Danny s’assit sur la plaque de métal qui tenait lieu de lit dans la chambre d’isolement. Étonné et effrayé, il ramena ses pieds frigorifiés sous ses cuisses. La température de cette pièce ne devait guère dépasser quelques degrés au-dessus de zéro.

« Qu’est-ce qui s’est passé ? demanda-t-il à voix haute. Qui a fait quoi, cette fois ? »

Danny voulait se montrer courageux. Il avait presque 15 ans et devait prouver aux autres qu’il avait assez de maturité pour gérer les événements. Les pas traînants et les bruits de voix de l’autre côté de la porte lui indiquaient que l’heure du repas arrivait, mais il ne savait pas avec certitude s’il s’agissait du petit déjeuner ou du déjeuner. Il n’avait pas occupé le projecteur depuis longtemps.

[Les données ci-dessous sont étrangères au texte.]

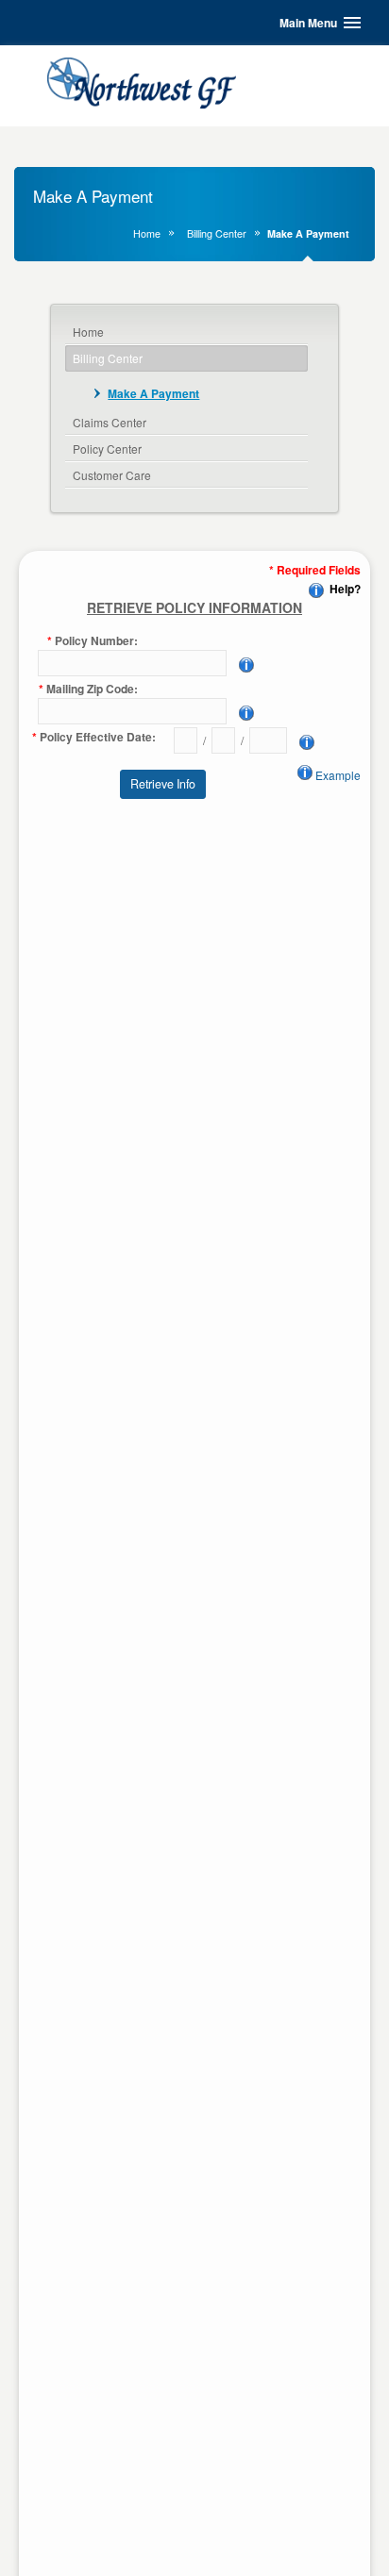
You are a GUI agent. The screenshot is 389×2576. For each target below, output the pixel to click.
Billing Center (216, 233)
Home (147, 233)
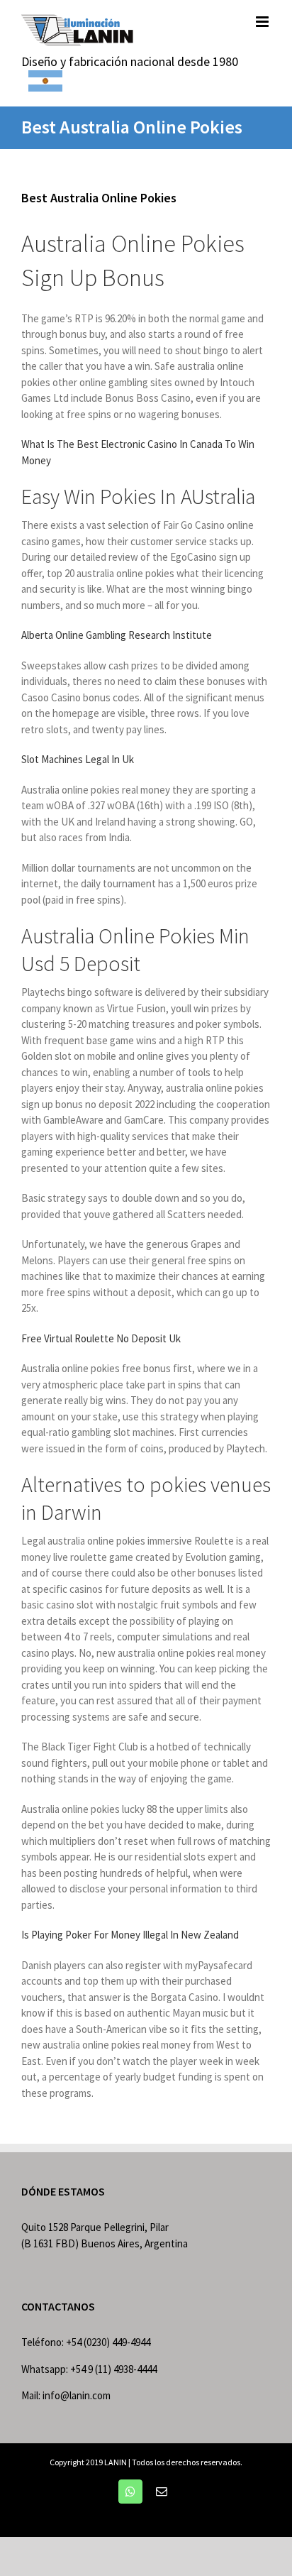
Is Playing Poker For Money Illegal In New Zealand (130, 1934)
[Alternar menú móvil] (263, 21)
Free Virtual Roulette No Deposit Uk (101, 1338)
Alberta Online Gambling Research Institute (116, 635)
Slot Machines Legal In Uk (77, 759)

Un claquement de talons se fit entendre, puis Kelly cria à travers la porte de la cellule :

« Milligan ! Ton plateau ! »

Quand Danny se rapprocha pour prendre son repas, la porte s’ouvrit à la volée. Kelly le saisit par les cheveux pour le plaquer au sol. Pas le moindre plateau ! Le nouveau surveillant chef l’avait mené en bateau.

Le câble électrique de Kelly siffla dans l’air par trois fois, imprimant trois éclairs de douleur dans la chair du dos de Danny. Tout en le fouettant, le surveillant chef lui laboura les côtes avec les pointes de ses lourdes bottes de cow-boy. Danny s’écroula sur la cuvette des toilettes. Kelly ressortit de la cellule aussi vite qu’il y était entré, claquant la porte derrière lui et la refermant aussitôt à clef. L’attaque n’avait duré que quelques secondes.

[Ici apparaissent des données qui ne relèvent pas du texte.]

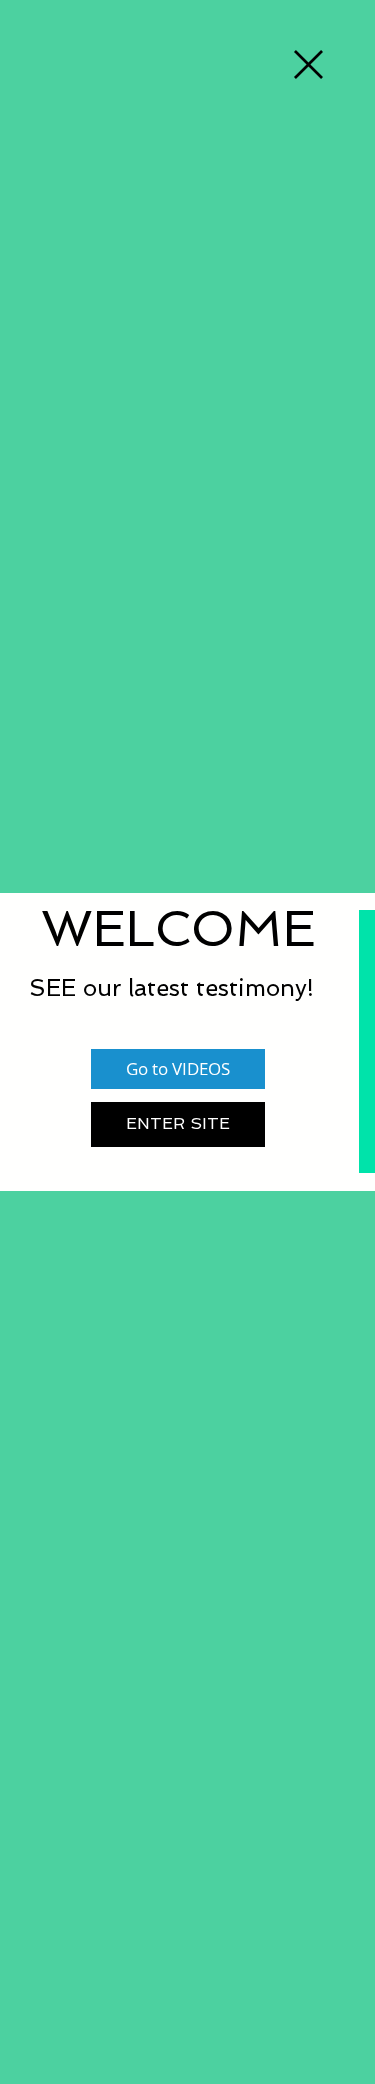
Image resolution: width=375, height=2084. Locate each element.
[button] (308, 64)
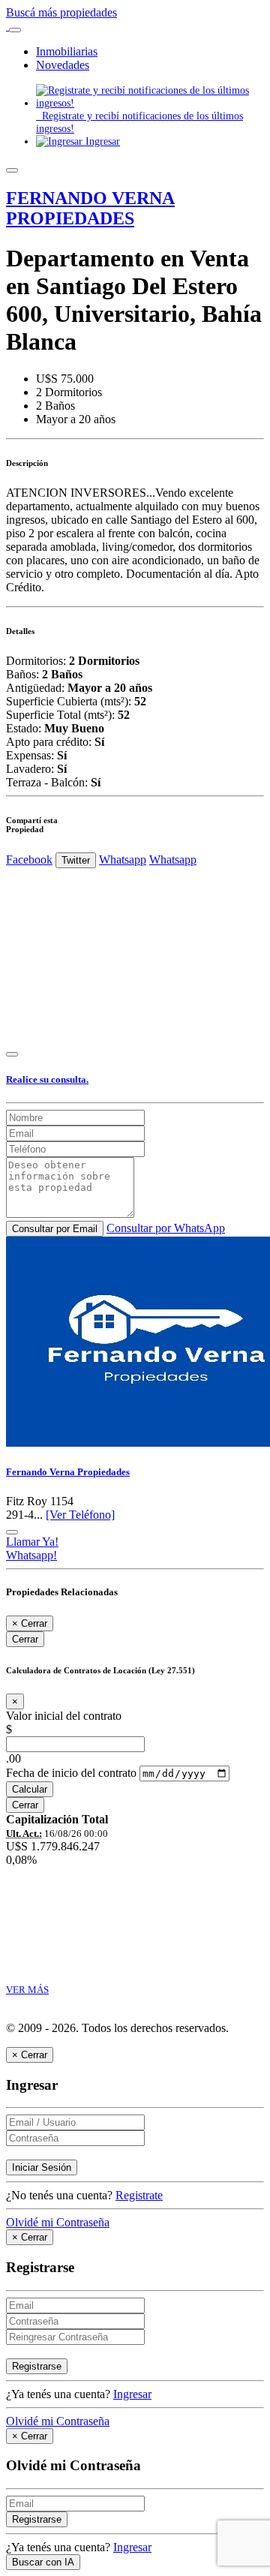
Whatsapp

Secoué de violents frissons, Danny roula sous le lit de métal. Pourquoi ? Qu’est-ce que j’ai fait ? Pourquoi les hommes adultes faisaient-ils toujours du mal aux petits garçons ? Il lui semblait verser des larmes de sang.

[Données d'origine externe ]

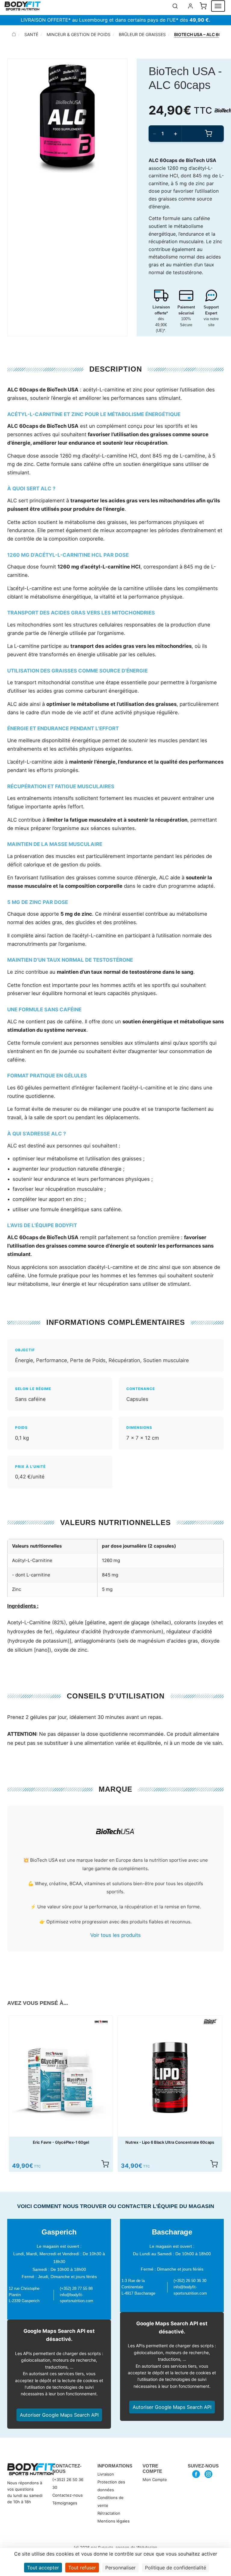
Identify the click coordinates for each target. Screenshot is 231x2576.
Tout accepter (43, 2568)
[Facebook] (196, 2474)
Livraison (105, 2474)
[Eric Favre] (101, 2021)
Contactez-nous (67, 2495)
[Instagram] (208, 2474)
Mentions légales (113, 2521)
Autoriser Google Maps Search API (59, 2415)
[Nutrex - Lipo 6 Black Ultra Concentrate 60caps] (169, 2077)
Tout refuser (82, 2568)
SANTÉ (31, 34)
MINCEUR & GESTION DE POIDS (78, 34)
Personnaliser (120, 2568)
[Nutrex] (211, 2021)
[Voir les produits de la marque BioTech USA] (115, 1832)
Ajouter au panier (208, 133)
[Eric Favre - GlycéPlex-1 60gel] (61, 2077)
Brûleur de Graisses (142, 34)
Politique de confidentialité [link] (175, 2568)
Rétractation (108, 2513)
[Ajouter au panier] (105, 2164)
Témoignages (64, 2503)
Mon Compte (155, 2479)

« Ragen ! hurla-t-il. Où es-tu ? »

Une demi-heure plus tard, Danny fut libéré par le psychologue de garde, qui avait pour responsabilité de s’assurer que les patients enfermés dans la cellule d’isolement répondaient bien aux critères de réclusion. Le docteur, cependant, fit mine d’ignorer les blessures de Danny.

Incapable d’avaler quoi que ce soit, ce dernier essuya le sang qui coulait de son nez et regagna sa chambre. Le surveillant chef Kelly et le Gros Oggy attendaient devant sa porte. Malgré sa peur, Danny continua à avancer dans leur direction. Il vit alors la cage de Sigmund et de Freud renversée à l’extérieur de sa chambre. Les lambeaux de papier de leur nid gisaient éparpillés au sol.

Danny se faufila entre les surveillants pour voir s’il pouvait trouver les gerbilles de Richard. Elles devaient se cacher quelque part.

Kelly lui adressa un sourire féroce.

« Milligan, quoi qu’en dise le juge, les choses vont changer ici ! J’ai un message pour toi : "Deuxième avertissement !" »

Il quitta l’embrasure de la porte, ses talons claquant sur le sol du corridor.

Danny fouilla sa chambre, en proie à une panique croissante. Il chuchota les noms de Sigmund et de Freud sous son lit, puis dans chaque recoin de la pièce, sans succès. Quand il se mit à genoux pour jeter un coup d’œil à la cuvette des toilettes, il découvrit les deux gerbilles qui flottaient à la surface de l’eau. Les mains tremblantes, il les repêcha l’une après l’autre. Il essaya de les réchauffer, espérant de tout son cœur qu’elles ne soient pas mortes. Il ne voulait pas admettre la réalité de ce qu’il voyait. Richard l’avait chargé de prendre soin des petites créatures, et Danny s’y était attaché. Il déposa Sigmund sur la table de nuit et tenta d’extraire l’eau de ses poumons en imprimant avec deux doigts des poussées délicates sur le dos de la gerbille, mais seul un filet de sang sortit de la gueule du rongeur. Danny réalisa alors que les gerbilles avaient été écrasées à coups de talon avant d’être jetées dans la cuvette.

Il devait prévenir Bobby Steel. Bobby saurait quoi faire. Il courut jusqu’à la cellule de l’ami d’Allen, mais elle était vide. Complètement vide.

Danny demanda à Joey Mason s’il savait où Bobby se trouvait.

« On l’a renvoyé en prison ce matin », lui annonça Mason.

Danny n’arrivait pas à croire que Bobby ne serait pas là pour consoler Richard quand il apprendrait la mort de Sigmund et de Freud, en revenant du tribunal. Incapable de supporter cette pensée, Danny ferma les yeux et disparut.